**Problem to solve**
Please, from the entries below, transcribe exactly the lines that begin at the line with "You are a computer-use" and end at the line with "Task: Click the", without the pictures.

**Given data**
****************************************

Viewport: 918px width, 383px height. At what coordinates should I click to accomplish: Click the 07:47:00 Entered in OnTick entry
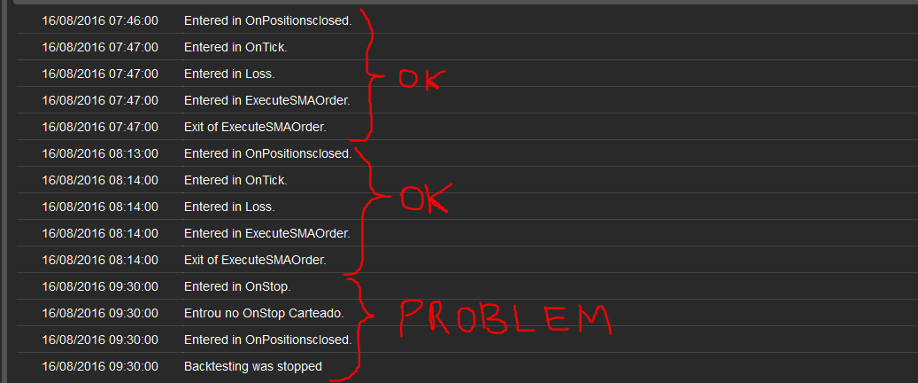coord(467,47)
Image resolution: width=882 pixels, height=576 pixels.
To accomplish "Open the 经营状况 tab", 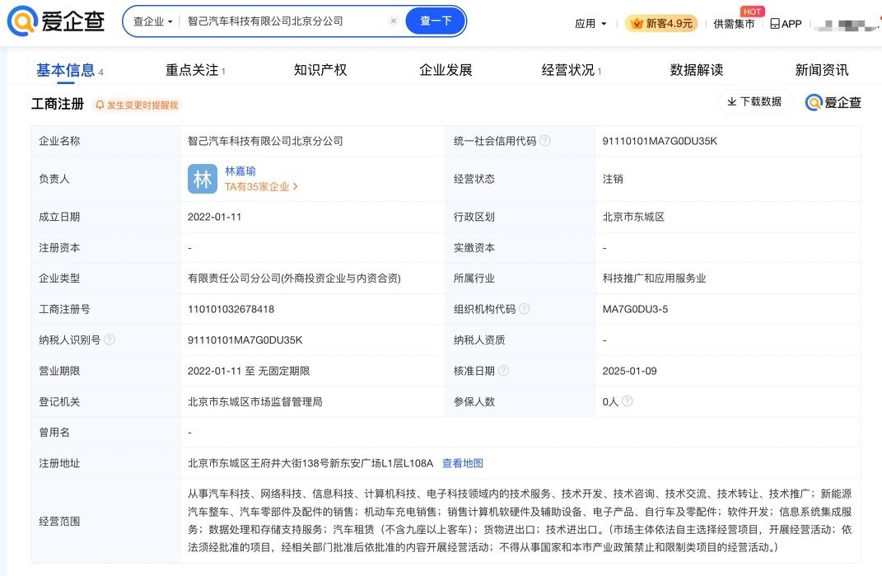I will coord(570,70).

****************************************

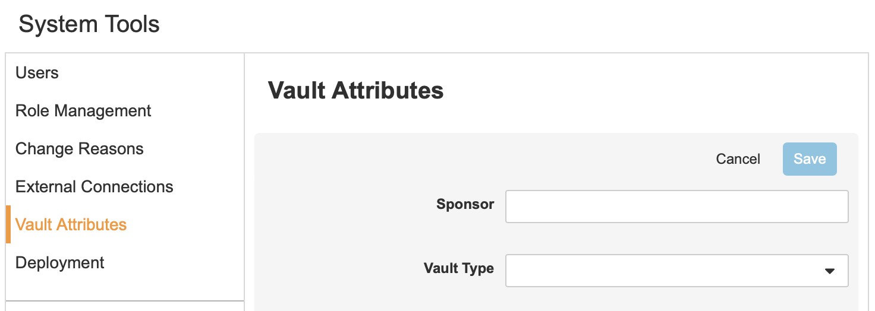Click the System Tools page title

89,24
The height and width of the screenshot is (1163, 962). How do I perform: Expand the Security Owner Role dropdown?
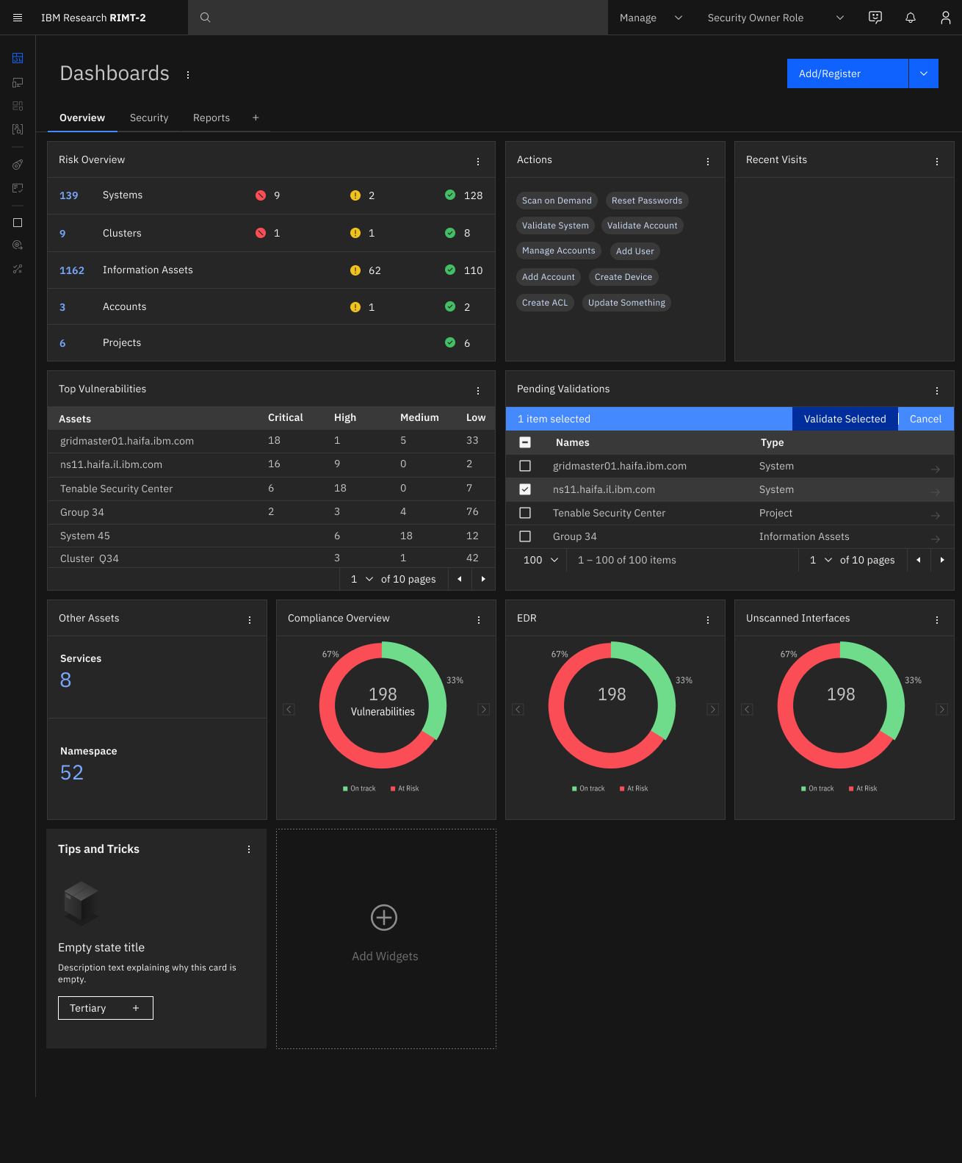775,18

****************************************

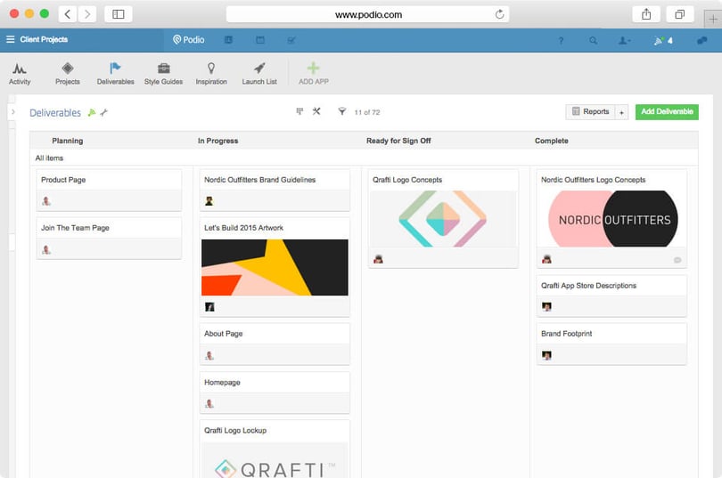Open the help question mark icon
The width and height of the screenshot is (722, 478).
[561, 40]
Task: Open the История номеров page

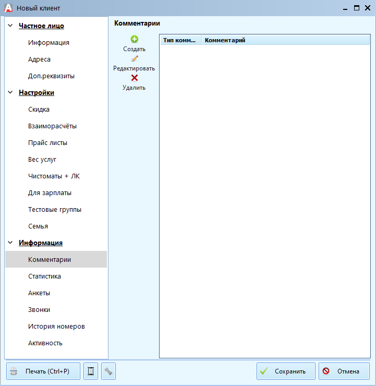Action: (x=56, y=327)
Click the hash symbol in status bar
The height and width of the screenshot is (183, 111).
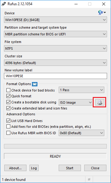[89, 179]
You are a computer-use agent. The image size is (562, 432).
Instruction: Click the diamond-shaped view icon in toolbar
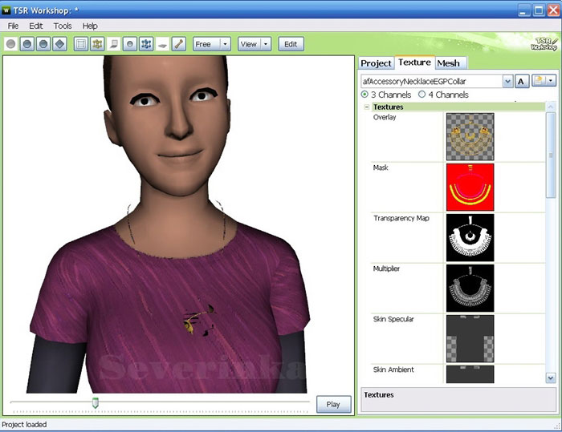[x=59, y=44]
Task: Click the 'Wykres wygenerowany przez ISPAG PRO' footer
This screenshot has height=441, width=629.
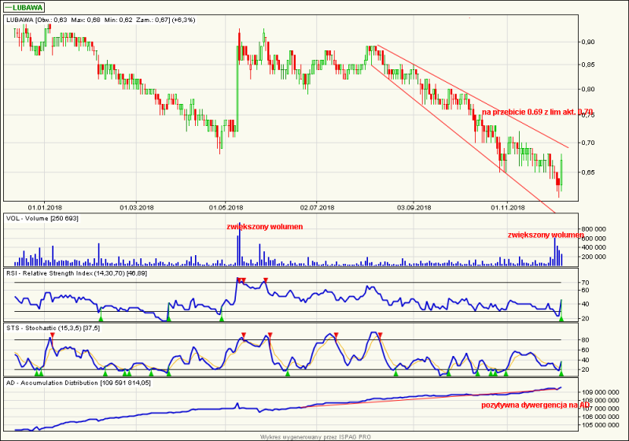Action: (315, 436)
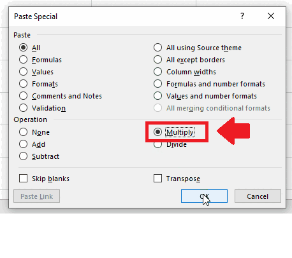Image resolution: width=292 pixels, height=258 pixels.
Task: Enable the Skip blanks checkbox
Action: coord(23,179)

****************************************

**Output of the task**
You are a computer-use agent. The image size is (562, 432).
Instruction: Click the diamond-shaped view icon in toolbar
[x=59, y=44]
Task: Click the 'Wykres wygenerowany przez ISPAG PRO' footer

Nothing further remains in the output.